APPELLATE COURT OF ILLINOIS SECOND DISTRICT
Jun 11, 2018
2018 Ill. App. 2 (Ill. App. Ct. 2018)

Opinion

No. 2-16-0210

06-11-2018

THE PEOPLE OF THE STATE OF ILLINOIS, Plaintiff-Appellee, v. MARIO JAMES SCOTT, Defendant-Appellant.


NOTICE: This order was filed under Supreme Court Rule 23 and may not be cited as precedent by any party except in the limited circumstances allowed under Rule 23(e)(1). Appeal from the Circuit Court of Du Page County. No. 15-CF-612 Honorable Brian F. Telander, Judge, Presiding. JUSTICE BIRKETT delivered the judgment of the court.
Justices McLaren and Zenoff concurred in the judgment.

**Task description**
Continue the Illinois appellate court order in People v. Scott, starting right after its last sentence. The data that follows has no connection to the court order above.

**Dataset content**
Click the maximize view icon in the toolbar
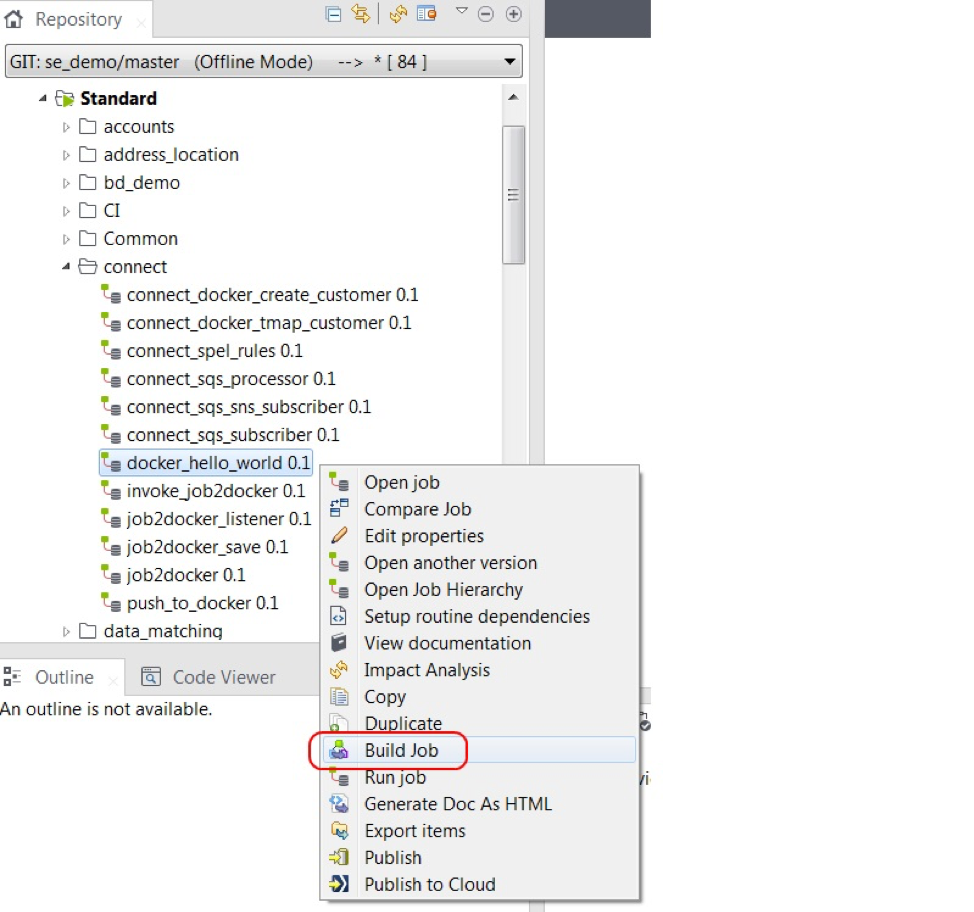974x912 pixels. pyautogui.click(x=514, y=14)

**Task answer**
ORDER

¶ 1 Held: Defense counsel was not ineffective under Cronic: lacking any bona fide defense, counsel held the State to its burden of proof without conceding defendant's guilt. ¶ 2 Defendant, Mario James Scott, appeals from the judgment of the circuit court of Du Page County finding him guilty of possessing with the intent to deliver more than 1 gram but not more than 15 grams of cocaine (720 ILCS 570/401(c)(2) (West 2014)). He contends that his trial counsel was per se ineffective for failing to subject the State's case to meaningful adversarial testing. Because counsel did not fail to subject the State's case to meaningful adversarial testing, we affirm defendant's conviction. However, on the State's concession, we vacate an improper fine.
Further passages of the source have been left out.